Pebble Mill

From David Hughes

This is David’s retirement photo at Pebble Mill in 1990. Here he is flanked by John Eden-Eadon on the left, on the right John Holmes

From David Plaice

This is the end of Pebble Mill, now replaced by the BBC Mailbox centre.

I must admit, without being unkind to the very nice people who worked there, that when I was camera-ing in the early seventies, I couldn’t see the point of building Pebble Mill, nor Manchester.

Later I found out that both were built by a long-gone management to show that the BBC is regional. The fact that it left the then fairly recently completed(ish) Television Centre under-used came second to politics.
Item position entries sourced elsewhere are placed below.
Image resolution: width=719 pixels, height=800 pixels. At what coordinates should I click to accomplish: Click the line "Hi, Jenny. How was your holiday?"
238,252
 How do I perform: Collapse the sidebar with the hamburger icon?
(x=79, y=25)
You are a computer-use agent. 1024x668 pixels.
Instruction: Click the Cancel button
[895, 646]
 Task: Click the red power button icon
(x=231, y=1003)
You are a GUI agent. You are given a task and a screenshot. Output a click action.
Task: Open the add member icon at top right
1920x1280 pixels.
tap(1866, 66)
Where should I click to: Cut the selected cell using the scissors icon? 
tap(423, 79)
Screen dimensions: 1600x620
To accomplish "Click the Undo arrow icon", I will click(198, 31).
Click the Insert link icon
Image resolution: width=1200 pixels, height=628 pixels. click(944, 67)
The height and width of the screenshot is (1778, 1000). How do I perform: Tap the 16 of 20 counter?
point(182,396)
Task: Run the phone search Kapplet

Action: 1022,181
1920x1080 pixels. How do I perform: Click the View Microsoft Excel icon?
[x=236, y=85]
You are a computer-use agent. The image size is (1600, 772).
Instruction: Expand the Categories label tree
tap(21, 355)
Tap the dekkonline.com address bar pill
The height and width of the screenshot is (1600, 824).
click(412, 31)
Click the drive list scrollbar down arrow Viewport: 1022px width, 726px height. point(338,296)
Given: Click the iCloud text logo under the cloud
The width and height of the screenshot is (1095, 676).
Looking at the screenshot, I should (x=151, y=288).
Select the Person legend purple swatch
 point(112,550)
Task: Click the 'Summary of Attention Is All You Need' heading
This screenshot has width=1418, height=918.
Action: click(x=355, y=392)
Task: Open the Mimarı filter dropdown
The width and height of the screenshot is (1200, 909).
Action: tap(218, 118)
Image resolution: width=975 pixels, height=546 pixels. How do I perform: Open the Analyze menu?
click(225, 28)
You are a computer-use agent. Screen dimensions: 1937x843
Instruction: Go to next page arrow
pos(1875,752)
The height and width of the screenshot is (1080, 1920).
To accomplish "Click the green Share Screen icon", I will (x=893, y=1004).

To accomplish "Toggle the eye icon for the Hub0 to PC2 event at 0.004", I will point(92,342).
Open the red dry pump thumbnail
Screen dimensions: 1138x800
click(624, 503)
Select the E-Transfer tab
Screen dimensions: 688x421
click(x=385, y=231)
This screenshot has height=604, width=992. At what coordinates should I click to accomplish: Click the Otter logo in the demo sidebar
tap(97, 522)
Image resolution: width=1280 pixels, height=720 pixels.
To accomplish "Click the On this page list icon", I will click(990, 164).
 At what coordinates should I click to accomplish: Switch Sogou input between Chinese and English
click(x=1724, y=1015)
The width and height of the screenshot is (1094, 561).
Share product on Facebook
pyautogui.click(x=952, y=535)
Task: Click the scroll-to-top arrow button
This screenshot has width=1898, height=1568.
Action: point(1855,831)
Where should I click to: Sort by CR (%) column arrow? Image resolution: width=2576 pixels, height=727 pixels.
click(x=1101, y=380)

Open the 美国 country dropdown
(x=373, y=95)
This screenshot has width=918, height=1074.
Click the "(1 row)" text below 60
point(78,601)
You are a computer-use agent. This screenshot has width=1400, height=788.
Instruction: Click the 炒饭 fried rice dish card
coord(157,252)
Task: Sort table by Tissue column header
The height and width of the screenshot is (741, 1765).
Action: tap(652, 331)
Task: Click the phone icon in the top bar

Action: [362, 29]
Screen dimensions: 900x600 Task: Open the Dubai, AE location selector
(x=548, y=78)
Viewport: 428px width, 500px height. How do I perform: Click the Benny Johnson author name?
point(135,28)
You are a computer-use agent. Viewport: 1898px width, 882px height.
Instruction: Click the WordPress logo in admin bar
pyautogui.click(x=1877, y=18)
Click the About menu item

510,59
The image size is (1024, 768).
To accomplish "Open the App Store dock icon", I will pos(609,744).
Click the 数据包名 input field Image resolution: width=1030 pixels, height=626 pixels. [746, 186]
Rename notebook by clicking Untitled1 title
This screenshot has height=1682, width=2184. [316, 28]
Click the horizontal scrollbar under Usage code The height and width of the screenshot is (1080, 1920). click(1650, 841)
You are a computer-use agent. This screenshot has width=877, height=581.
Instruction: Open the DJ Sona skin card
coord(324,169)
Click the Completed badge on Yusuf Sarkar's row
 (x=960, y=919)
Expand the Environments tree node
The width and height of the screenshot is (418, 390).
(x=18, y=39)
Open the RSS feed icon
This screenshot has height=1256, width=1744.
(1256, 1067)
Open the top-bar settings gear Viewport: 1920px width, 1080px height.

It meant that programmes mostly made in London – Howard’s Way especially – had to load themselves up and drive up the motorway at great expense every week to have the studio parts made there. You should have heard the producer Gerry Glaister on the subject of wasted licence fees,and his budget, just to get “BBC Birmingham” written on the end of the show.

Pebble Mill was actually most famous for Pebble Mill at One, a lunchtime magazine programme. For some obscure reason it was never made in the perfectly good studio, but in reception, which meant they had to build another reception for the people to arrive in.

Thirty-odd years on, a different BBC management is building extensively in London – with a new raft of under-used buildings at White City. Television Centre stands mostly idle with it’s main diet of sit- coms etc made elsewhere in places not loaded down by mad accounting practices.